▶ Dataset records:
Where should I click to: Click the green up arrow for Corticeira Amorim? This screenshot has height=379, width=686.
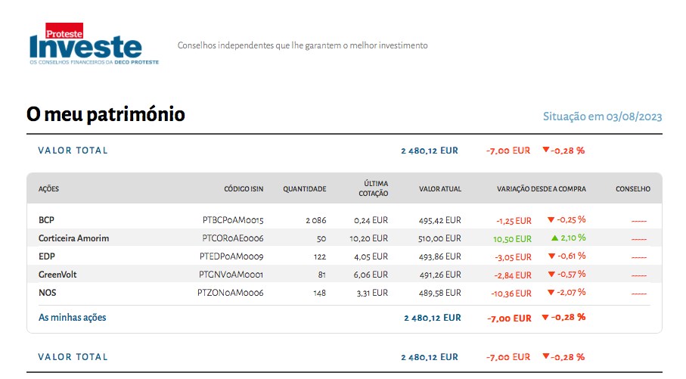coord(554,238)
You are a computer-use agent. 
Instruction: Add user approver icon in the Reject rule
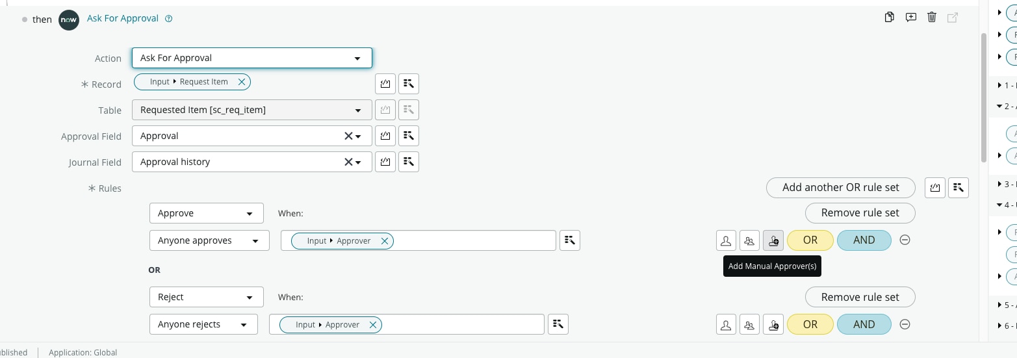[x=726, y=324]
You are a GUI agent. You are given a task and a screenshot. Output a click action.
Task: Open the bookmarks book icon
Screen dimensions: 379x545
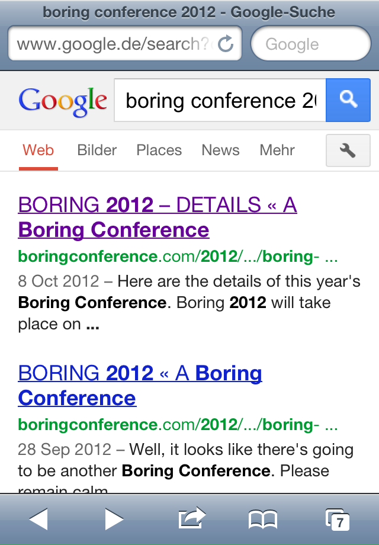coord(263,520)
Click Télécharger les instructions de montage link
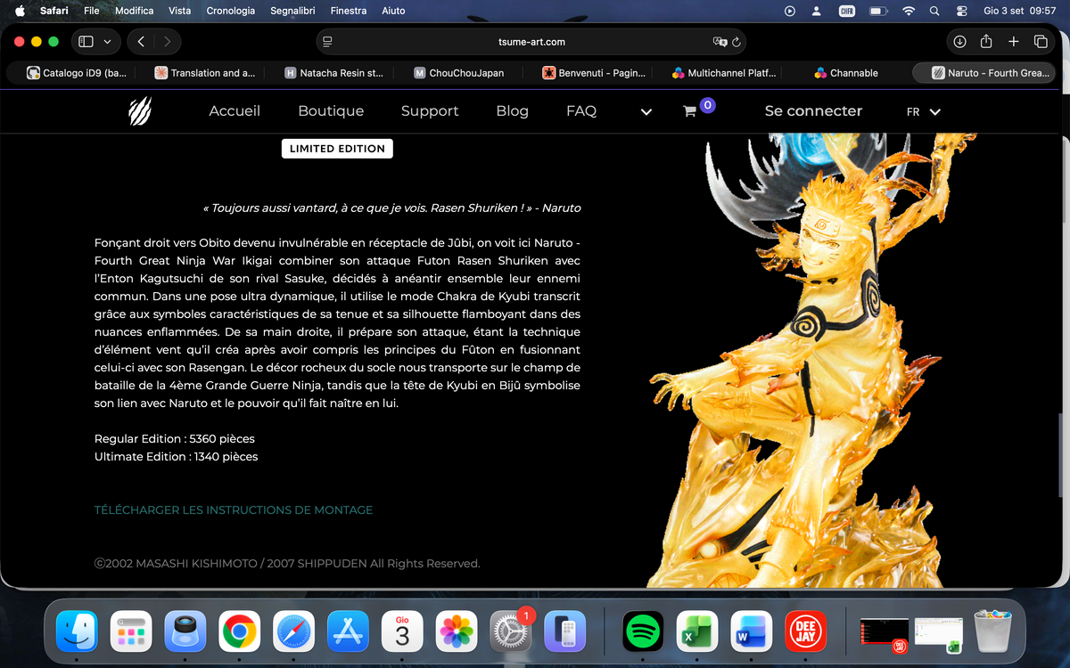The width and height of the screenshot is (1070, 668). [234, 510]
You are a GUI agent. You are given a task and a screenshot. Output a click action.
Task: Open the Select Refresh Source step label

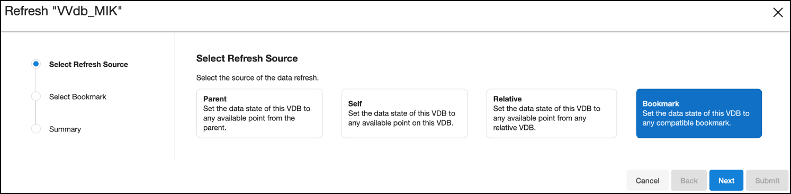(x=88, y=64)
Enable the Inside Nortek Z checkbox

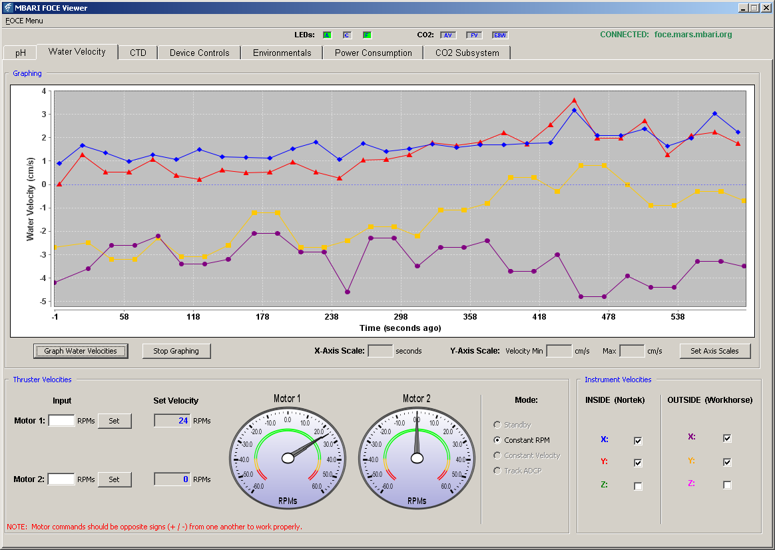click(x=638, y=486)
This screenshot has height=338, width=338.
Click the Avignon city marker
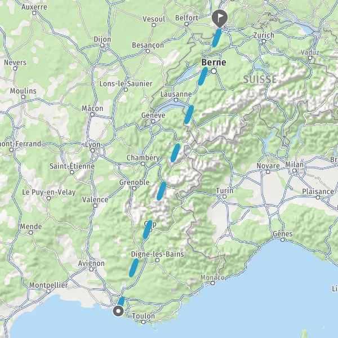click(x=91, y=269)
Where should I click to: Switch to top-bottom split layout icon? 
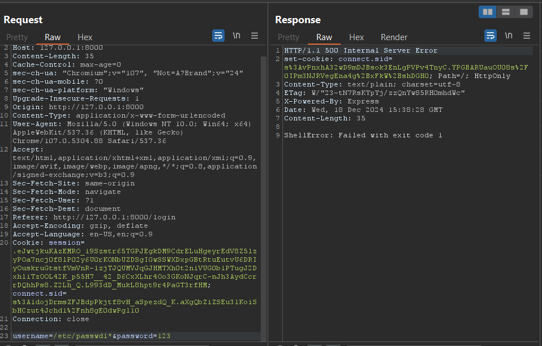click(505, 12)
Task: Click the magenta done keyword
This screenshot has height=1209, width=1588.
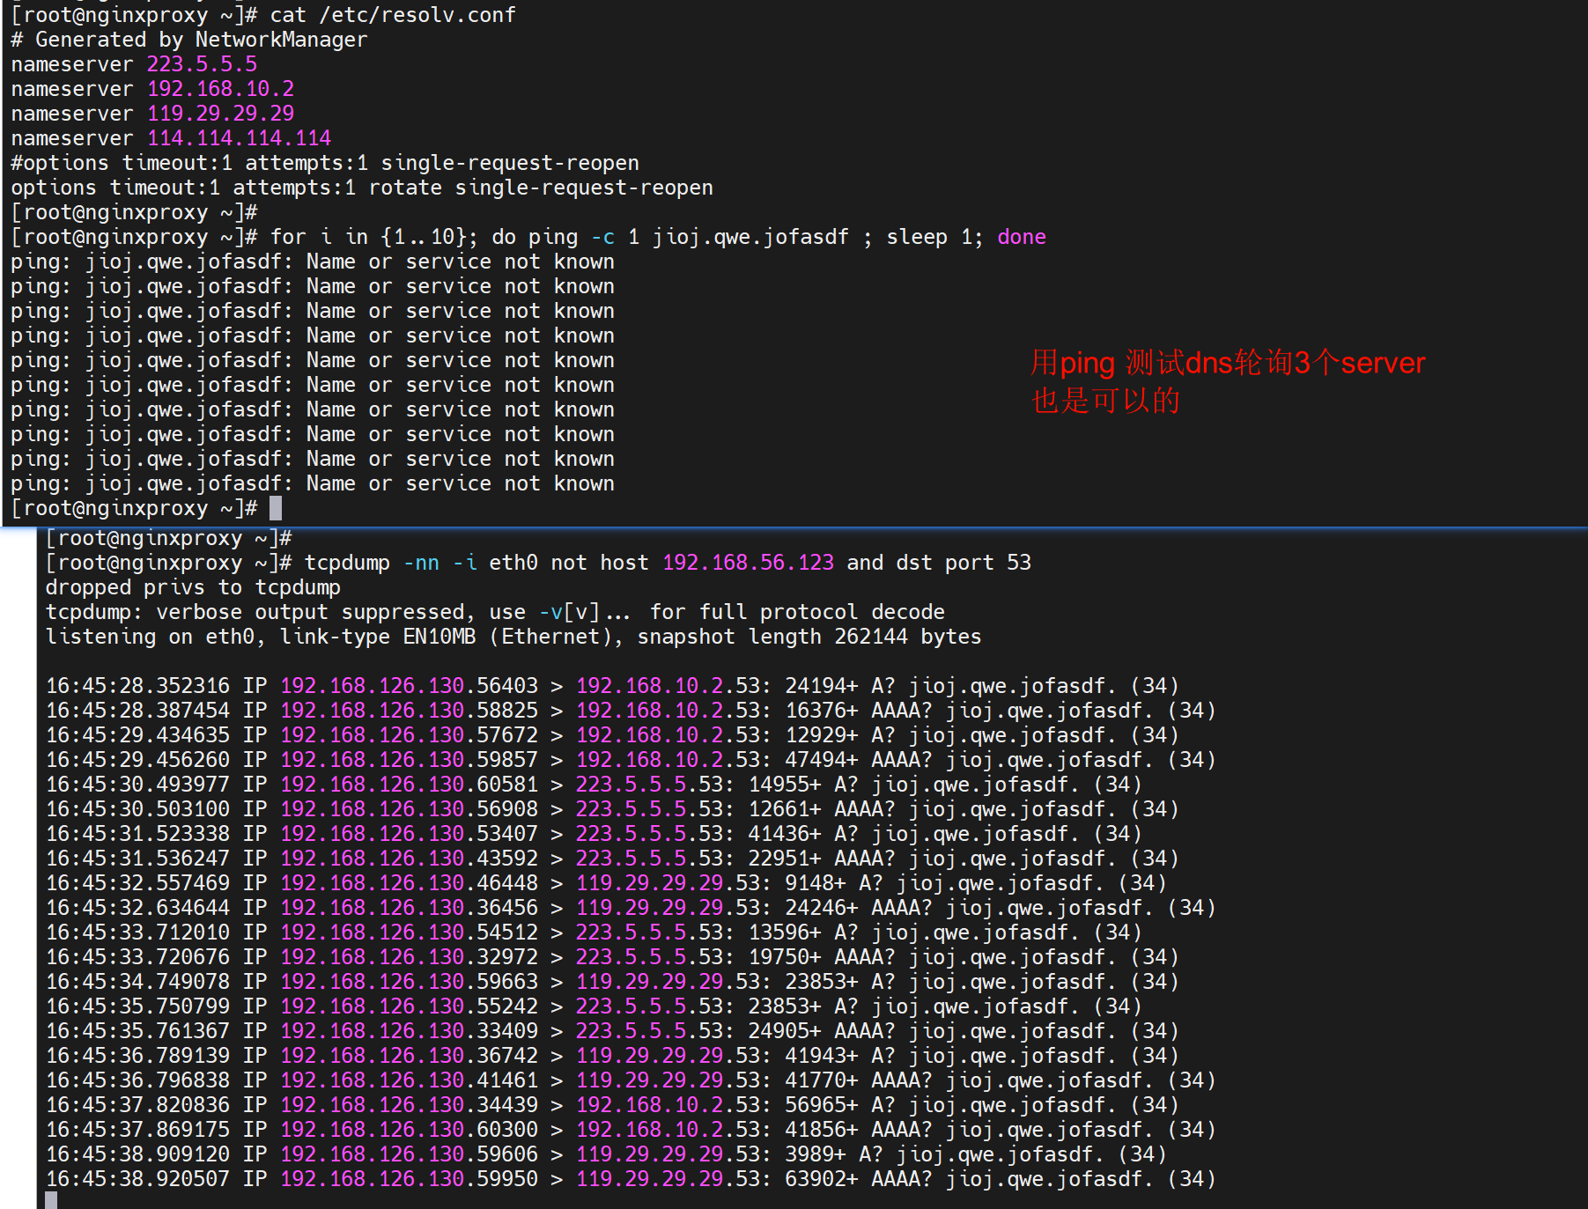Action: click(x=1021, y=237)
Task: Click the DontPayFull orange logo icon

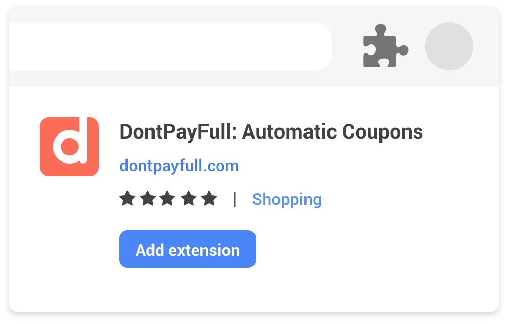Action: pyautogui.click(x=69, y=147)
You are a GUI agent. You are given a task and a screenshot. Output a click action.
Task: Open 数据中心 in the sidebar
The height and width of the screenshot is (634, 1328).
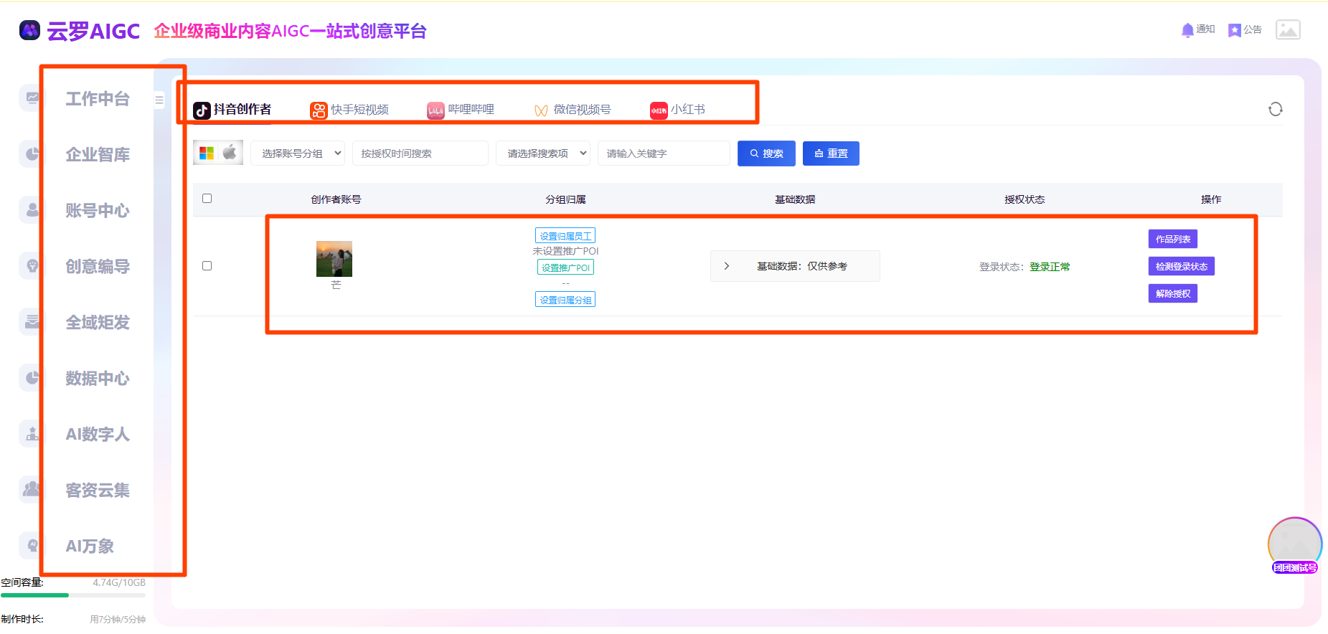click(98, 378)
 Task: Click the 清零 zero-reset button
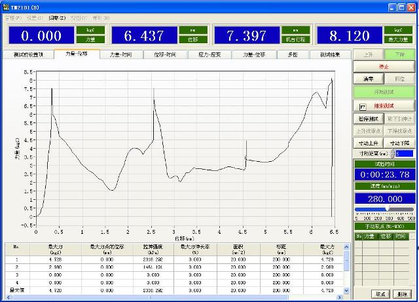[369, 79]
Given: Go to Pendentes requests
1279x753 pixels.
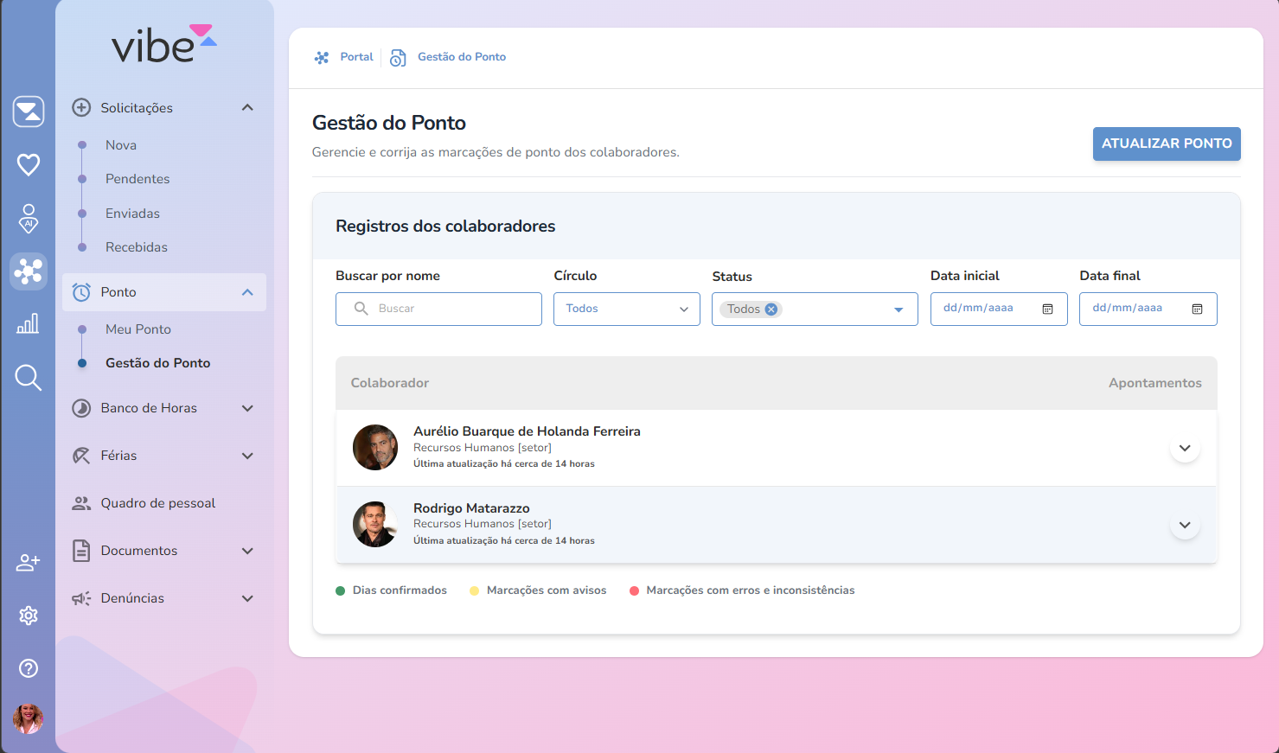Looking at the screenshot, I should [x=137, y=179].
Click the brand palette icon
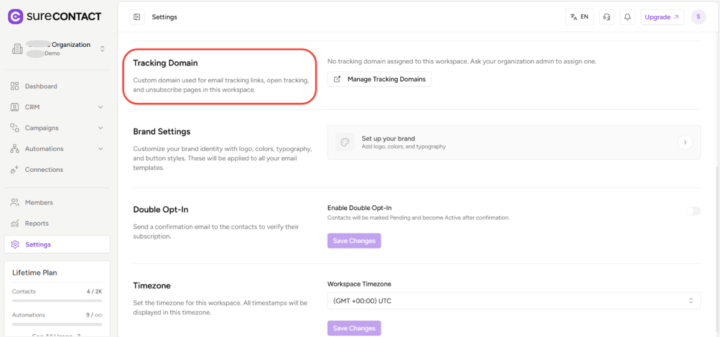Image resolution: width=720 pixels, height=337 pixels. click(344, 142)
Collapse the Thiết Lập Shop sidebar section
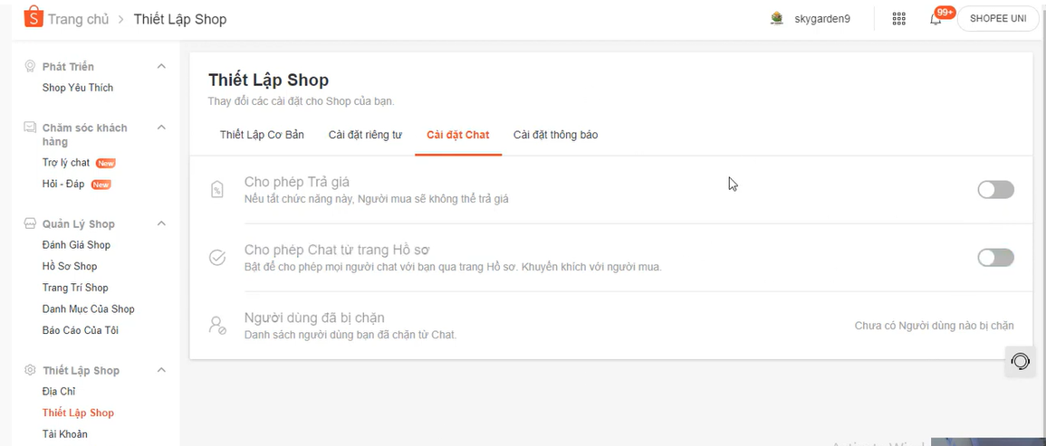The height and width of the screenshot is (446, 1046). 161,370
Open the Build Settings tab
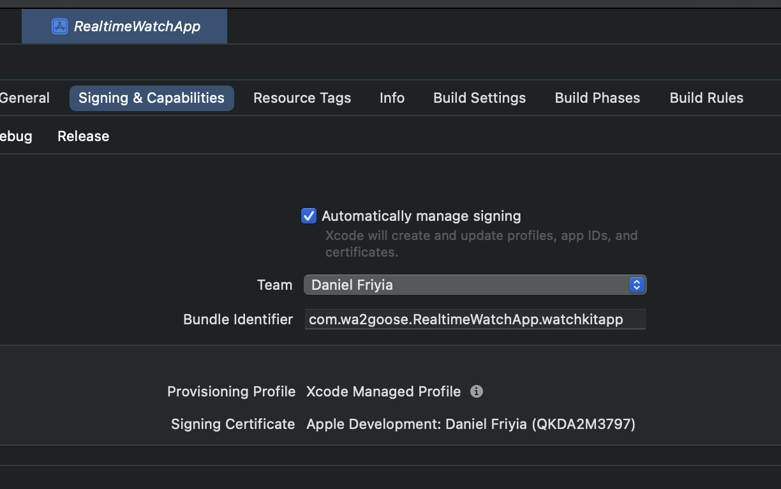Image resolution: width=781 pixels, height=489 pixels. click(x=479, y=98)
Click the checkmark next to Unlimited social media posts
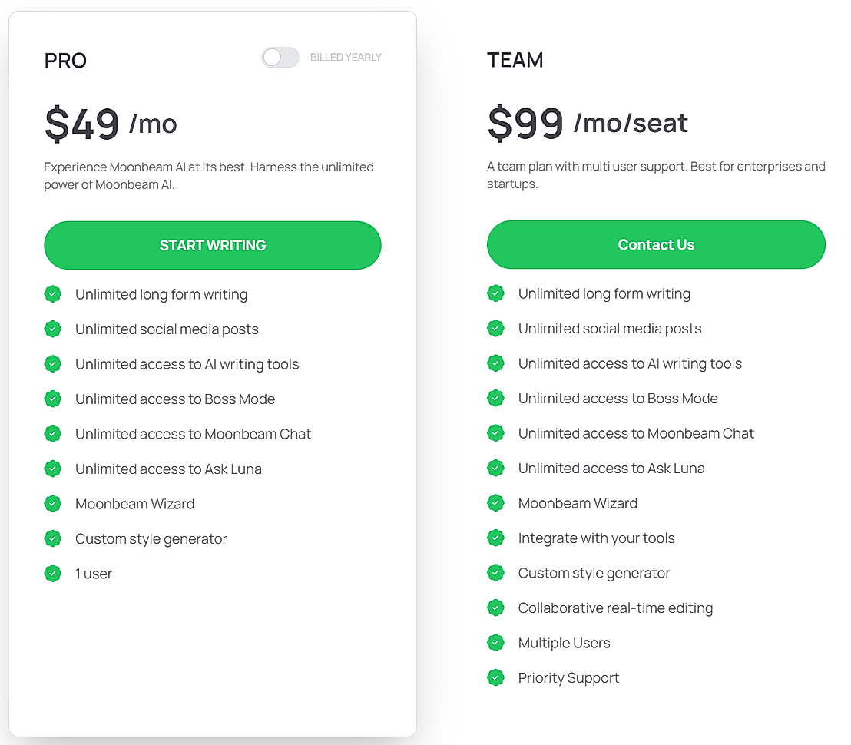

▶ Work order: Since the pictures are not wanted, repeat only the rest of the material, exactly as given.

▶ Answer to this problem:
Where should I click to: Click the green up arrow for Corticeira Amorim? This screenshot has height=379, width=686.
coord(554,238)
You are a computer-use agent. 
Instruction: Add user approver icon in the Reject rule
[x=726, y=324]
You are a GUI agent. You are given a task and a screenshot. Output a click action.
Task: Open the bookmarks book icon
Screen dimensions: 379x545
coord(263,520)
Click Télécharger les instructions de montage link
The width and height of the screenshot is (1070, 668). [234, 510]
You are a GUI agent. You are given a task and a screenshot. Output a click action.
Task: Open the Select Refresh Source step label

(x=88, y=64)
Enable the Inside Nortek Z checkbox

click(x=638, y=486)
This screenshot has height=338, width=338.
Click the Avignon city marker
click(x=91, y=269)
Where should I click to: Switch to top-bottom split layout icon? 
click(505, 12)
Task: Click the magenta done keyword
This screenshot has height=1209, width=1588.
Action: click(x=1021, y=237)
Task: Click the DontPayFull orange logo icon

Action: pyautogui.click(x=69, y=147)
You are a GUI agent. You are given a task and a screenshot. Output a click action.
Task: Open 数据中心 in the sidebar
The height and width of the screenshot is (634, 1328).
click(98, 378)
 Task: Click the 清零 zero-reset button
[369, 79]
Given: Go to Pendentes requests
1279x753 pixels.
Looking at the screenshot, I should [x=137, y=179].
Click the brand palette icon
Image resolution: width=720 pixels, height=337 pixels. click(344, 142)
Collapse the Thiết Lập Shop sidebar section
The height and width of the screenshot is (446, 1046). 161,370
Open the Build Settings tab
Image resolution: width=781 pixels, height=489 pixels. click(x=479, y=98)
Click the checkmark next to Unlimited social media posts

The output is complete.